For my computer, the vectorized approach took about `r ((elapsed_time_vector[1]/elapsed_time_loop[1]) * 100) %>% round(digits = 1)`% the time the loop approach did. When using **R**, avoid loops for vectorized approaches whenever possible. As an alternative, I tend to just use `Sys.time()` when I'm doing analyses like these.

I'm not going to walk them out, here. But as we go along, you might notice I sometimes use functions from the `purrr::map()` family in places where Kruschke used loops. I think they're pretty great. For more on loops and `purrr::map()` alternatives, check out *R4DS* [Chapter 21](https://r4ds.had.co.nz/iteration.html).

### Debugging.

This should be no surprise by now, but in addition to Kruschke's good advice, I also recommend checking out [*R4DS*](https://r4ds.had.co.nz). I reference it often.

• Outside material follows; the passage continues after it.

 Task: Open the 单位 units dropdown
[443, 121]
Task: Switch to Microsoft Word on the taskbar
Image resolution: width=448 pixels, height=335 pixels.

## Graphical plots: Opening and saving

For making and saving plots with **ggplot2**, I recommend reviewing *R4DS* Chapters [3](https://r4ds.had.co.nz/data-visualisation.html) and [28](https://r4ds.had.co.nz/graphics-for-communication.html) or Wickham's [*ggplot2: Elegant graphics for data analysis*](https://ggplot2-book.org/).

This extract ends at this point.